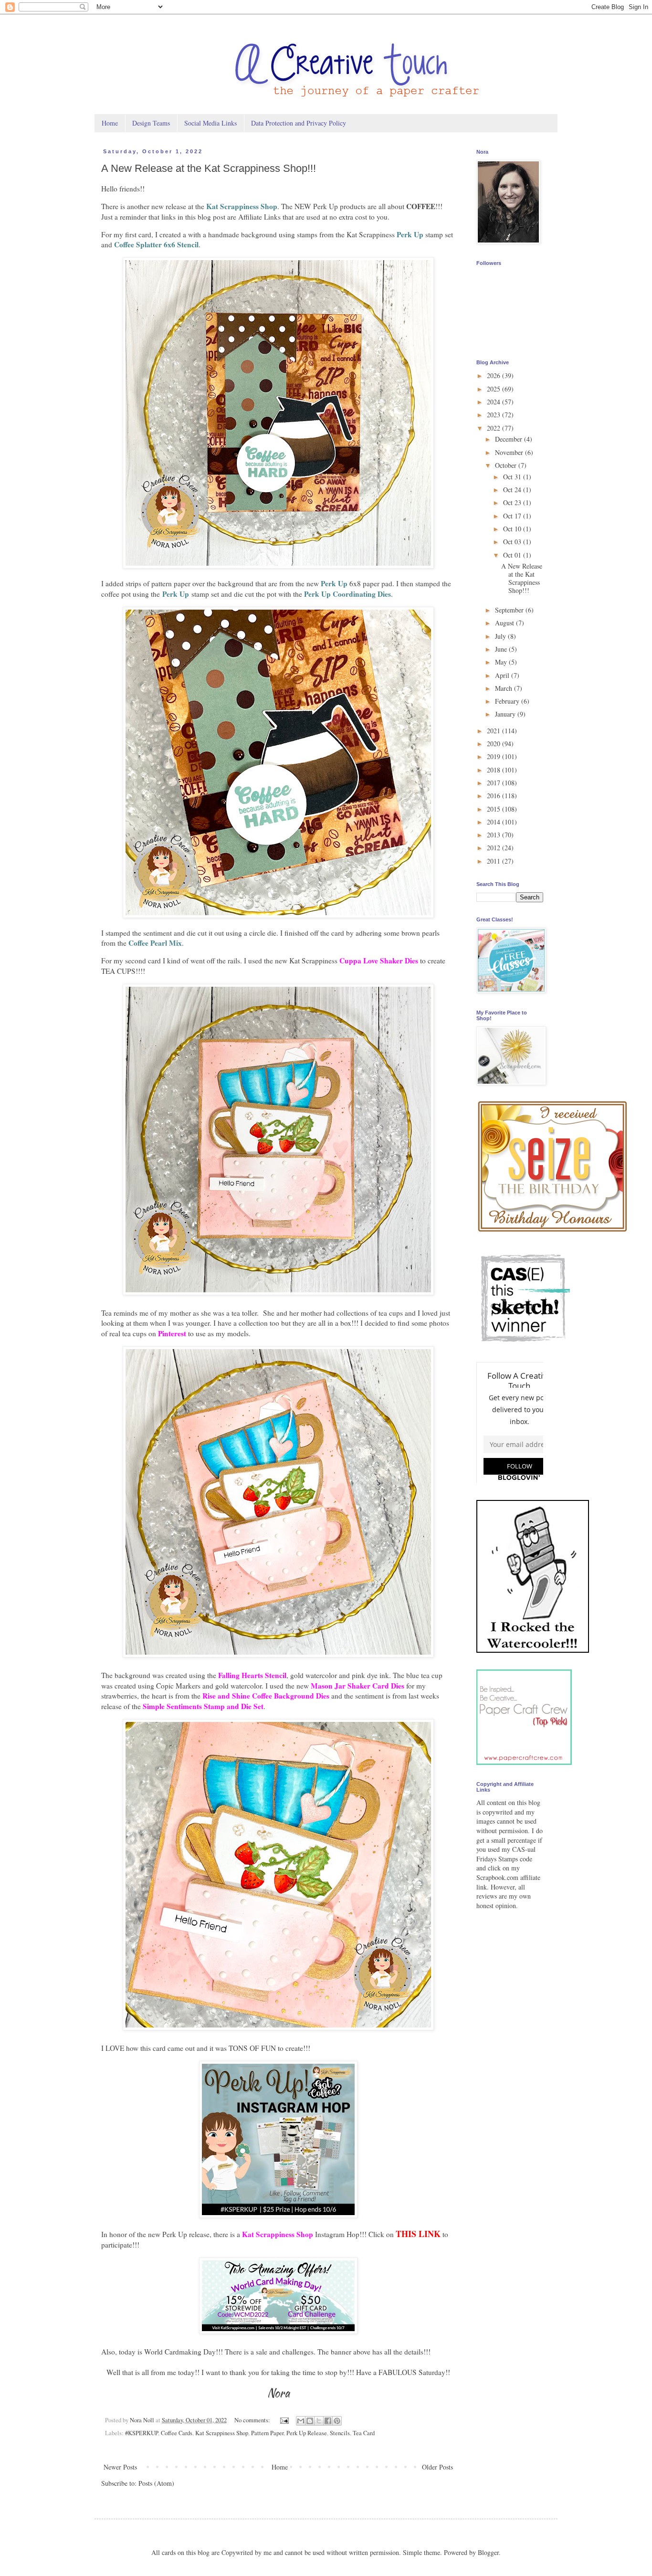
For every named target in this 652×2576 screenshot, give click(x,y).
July (501, 636)
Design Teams (151, 122)
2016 (494, 795)
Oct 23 (513, 502)
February (508, 701)
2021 (494, 730)
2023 (494, 414)
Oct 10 (513, 528)
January (506, 713)
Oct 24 (513, 489)
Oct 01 (513, 555)
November (510, 452)
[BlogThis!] (310, 2421)
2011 (494, 861)
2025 (494, 388)
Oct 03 (513, 541)
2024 (494, 401)
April (503, 675)
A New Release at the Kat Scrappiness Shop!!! (208, 168)
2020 (494, 743)
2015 (494, 808)
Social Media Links (210, 122)
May (502, 661)
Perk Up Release (306, 2433)
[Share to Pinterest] (337, 2421)
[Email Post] (283, 2420)
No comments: (253, 2420)
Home (110, 122)
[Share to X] (319, 2421)
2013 (494, 834)
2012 (494, 847)
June (502, 649)
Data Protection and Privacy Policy (298, 122)
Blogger (488, 2552)
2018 (494, 769)
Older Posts (437, 2466)
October (506, 465)
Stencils (340, 2433)
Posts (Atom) (156, 2483)
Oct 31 (513, 476)
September (510, 609)
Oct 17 (513, 515)
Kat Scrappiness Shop (221, 2433)
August (505, 622)
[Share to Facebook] (328, 2421)
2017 (494, 782)
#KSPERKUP (141, 2433)
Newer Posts (120, 2466)
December (509, 438)
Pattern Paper (267, 2433)
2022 (494, 428)
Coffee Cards (176, 2433)
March (504, 688)
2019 (494, 756)
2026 (494, 375)
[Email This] (300, 2421)
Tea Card (364, 2433)
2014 (494, 821)
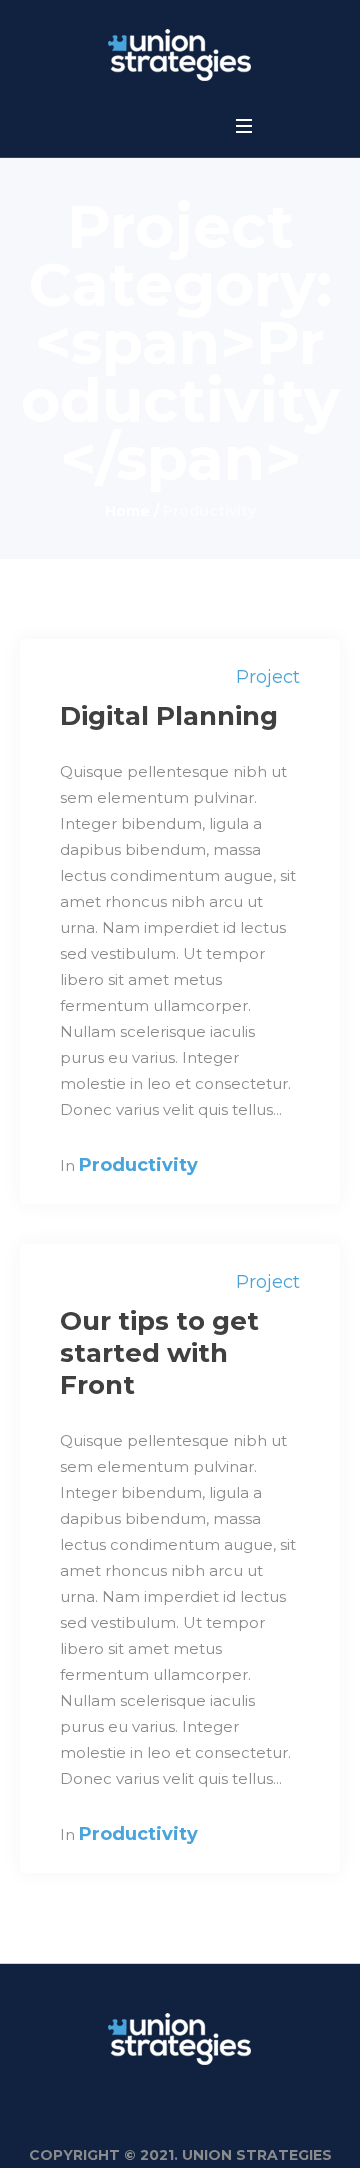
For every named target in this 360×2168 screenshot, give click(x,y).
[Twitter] (142, 128)
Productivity (138, 1165)
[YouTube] (177, 128)
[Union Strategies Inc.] (180, 55)
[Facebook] (107, 128)
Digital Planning (169, 716)
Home (127, 511)
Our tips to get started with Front (159, 1353)
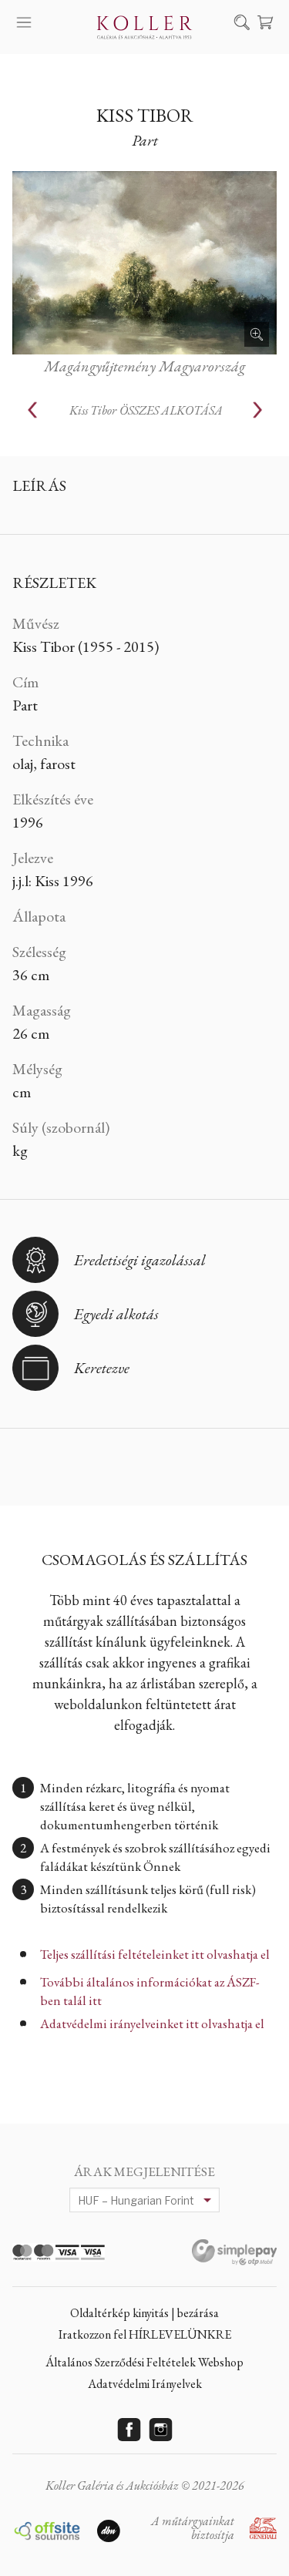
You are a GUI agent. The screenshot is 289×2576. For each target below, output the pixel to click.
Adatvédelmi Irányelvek (145, 2384)
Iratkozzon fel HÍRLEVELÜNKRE (145, 2334)
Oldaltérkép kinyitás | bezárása (144, 2313)
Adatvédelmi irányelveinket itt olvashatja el (152, 2023)
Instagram (160, 2429)
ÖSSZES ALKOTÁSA (146, 410)
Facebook (128, 2429)
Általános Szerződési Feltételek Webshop (144, 2362)
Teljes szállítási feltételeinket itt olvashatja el (155, 1954)
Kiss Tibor (144, 115)
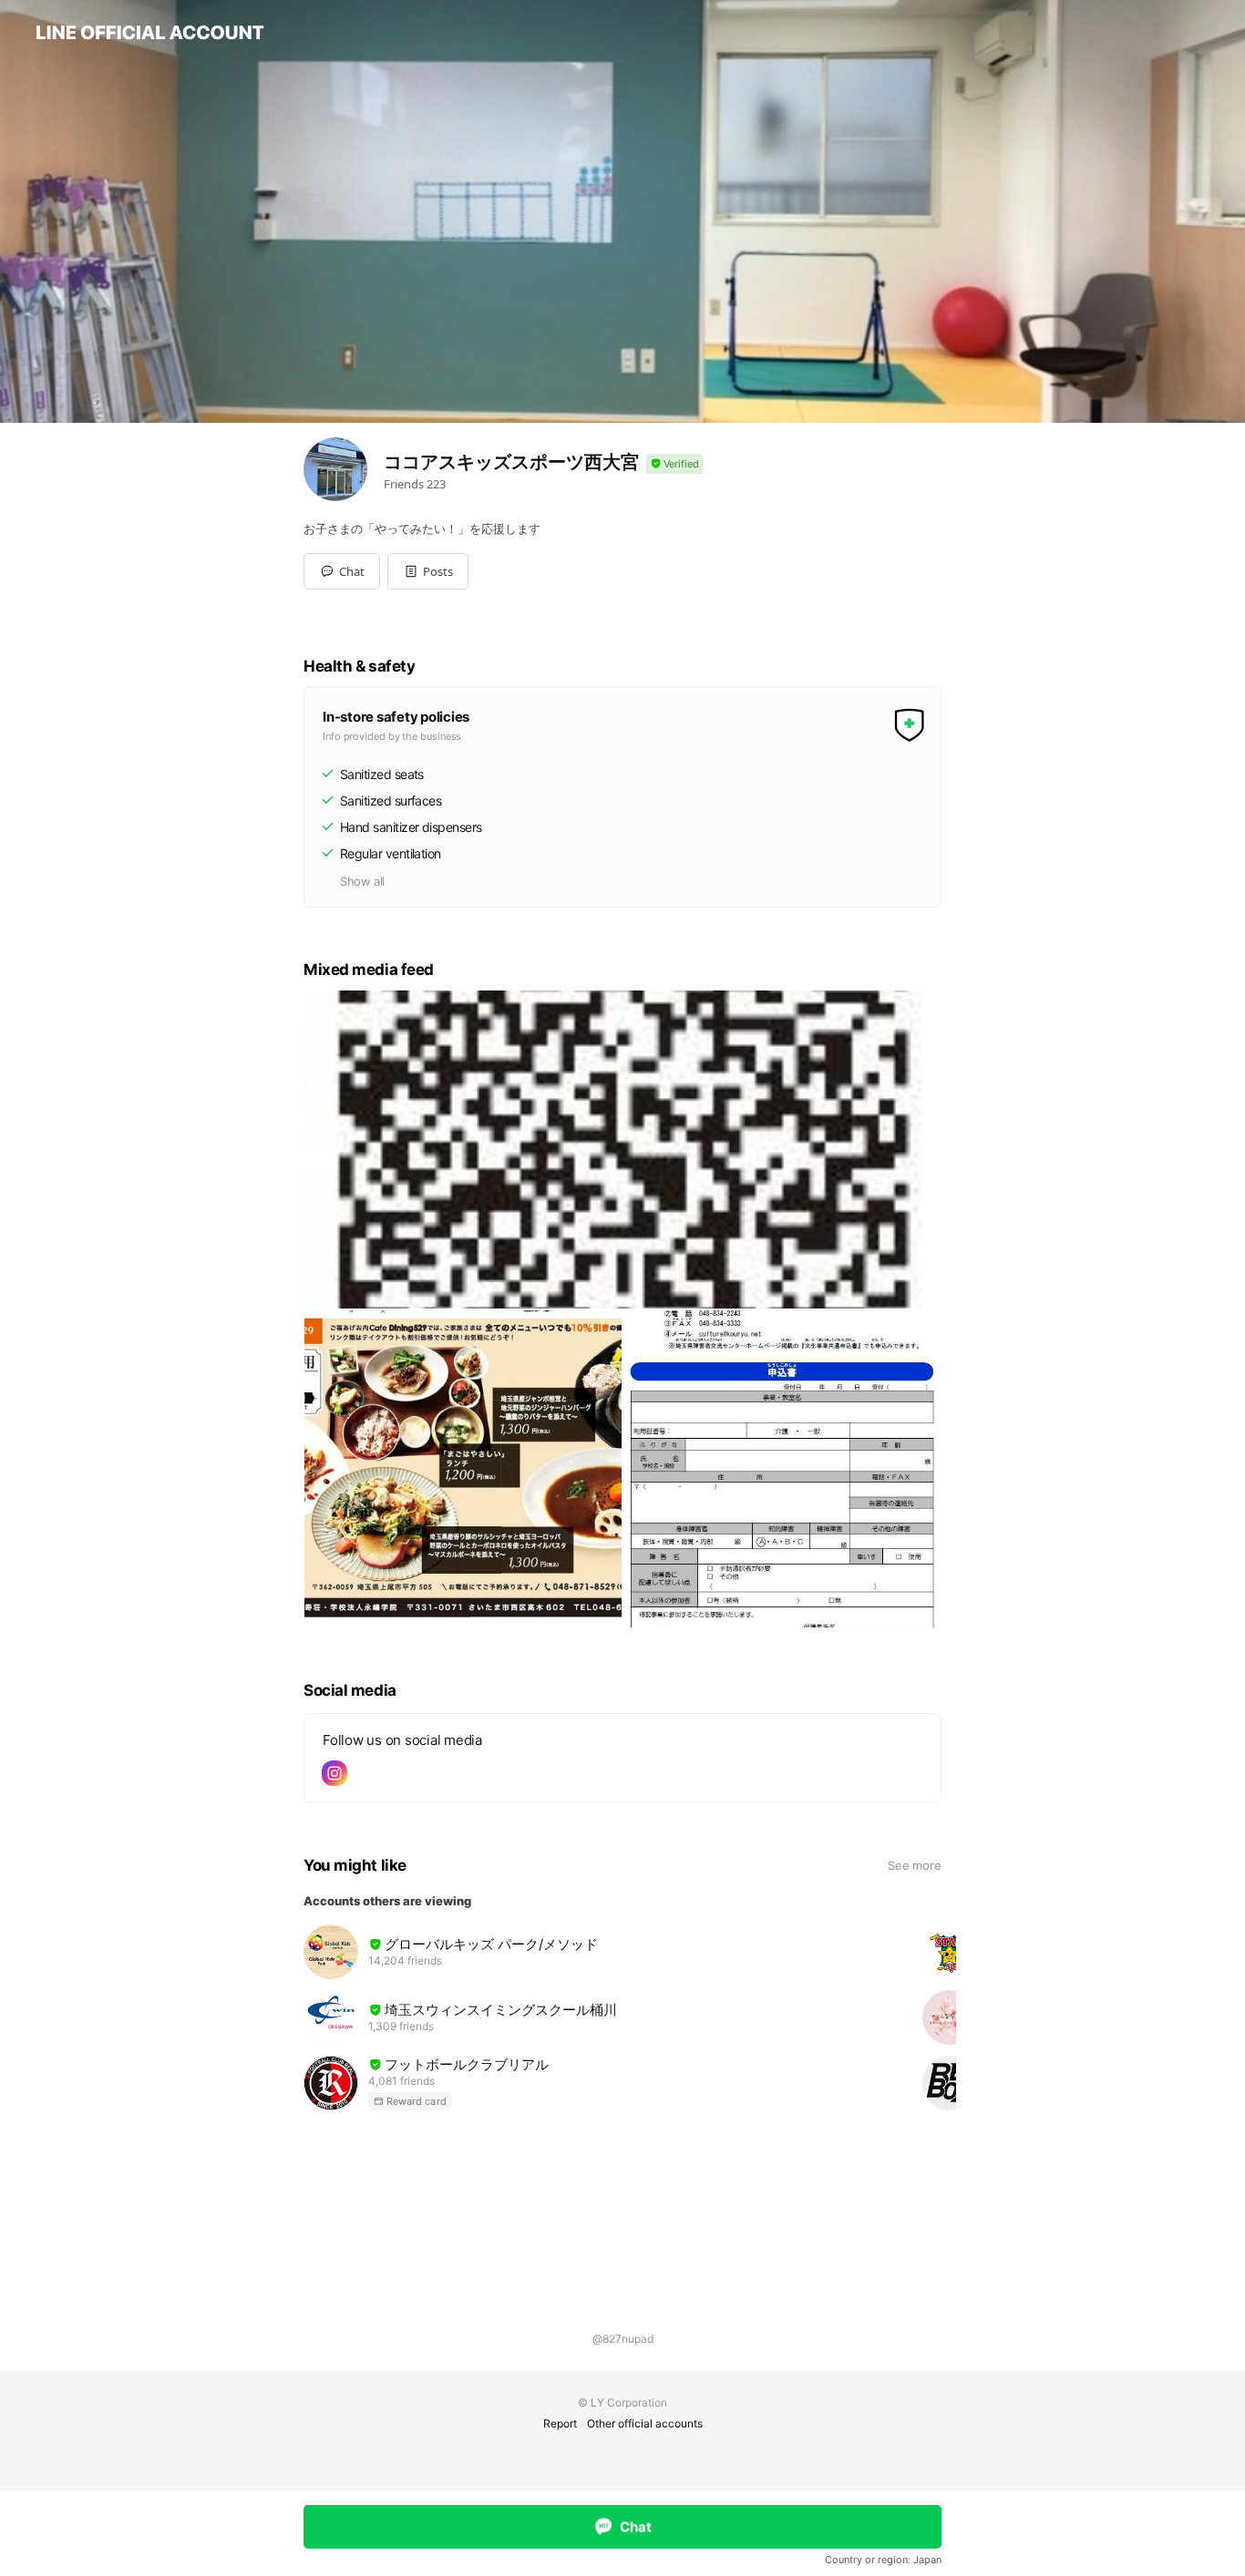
+-------+
**Aim of the task:**
Where an entry holds a picture, drop it and transcribe everything else exactly.

**Solution to the problem:**
For every named target in this 652×2576 screenshot, give click(x,y).
July (501, 636)
Design Teams (151, 122)
2016 (494, 795)
Oct 23 (513, 502)
February (508, 701)
2021 (494, 730)
2023 (494, 414)
Oct 10 (513, 528)
January (506, 713)
Oct 24 (513, 489)
Oct 01 (513, 555)
November (510, 452)
[BlogThis!] (310, 2421)
2011 (494, 861)
2025 (494, 388)
Oct 03 (513, 541)
2024 (494, 401)
April (503, 675)
A New Release at the Kat Scrappiness Shop!!! (208, 168)
2020 (494, 743)
2015 (494, 808)
Social Media Links (210, 122)
May (502, 661)
Perk Up Release (306, 2433)
[Share to Pinterest] (337, 2421)
[Email Post] (283, 2420)
No comments: (253, 2420)
Home (110, 122)
[Share to X] (319, 2421)
2013 (494, 834)
2012 (494, 847)
June (502, 649)
Data Protection and Privacy Policy (298, 122)
Blogger (488, 2552)
2018 (494, 769)
Older Posts (437, 2466)
October (506, 465)
Stencils (340, 2433)
Posts (Atom) (156, 2483)
Oct 31 (513, 476)
September (510, 609)
Oct 17 (513, 515)
Kat Scrappiness Shop (221, 2433)
August (505, 622)
[Share to Facebook] (328, 2421)
2017 (494, 782)
#KSPERKUP (141, 2433)
Newer Posts (120, 2466)
December (509, 438)
Pattern Paper (267, 2433)
2022 (494, 428)
Coffee Cards (176, 2433)
March (504, 688)
2019 (494, 756)
2026 (494, 375)
[Email This] (300, 2421)
Tea Card (364, 2433)
2014 (494, 821)
For every named target in this 360×2168 screenshot, give click(x,y).
[Twitter] (142, 128)
Productivity (138, 1165)
[YouTube] (177, 128)
[Union Strategies Inc.] (180, 55)
[Facebook] (107, 128)
Digital Planning (169, 716)
Home (127, 511)
Our tips to get started with Front (159, 1353)
You are a GUI agent. The screenshot is 289×2576. For each target below, output the pixel to click.
Adatvédelmi Irányelvek (145, 2384)
Iratkozzon fel HÍRLEVELÜNKRE (145, 2334)
Oldaltérkép kinyitás | bezárása (144, 2313)
Adatvédelmi irányelveinket itt olvashatja el (152, 2023)
Instagram (160, 2429)
ÖSSZES ALKOTÁSA (146, 410)
Facebook (128, 2429)
Általános Szerződési Feltételek Webshop (144, 2362)
Teljes szállítási feltételeinket itt olvashatja el (155, 1954)
Kiss Tibor (144, 115)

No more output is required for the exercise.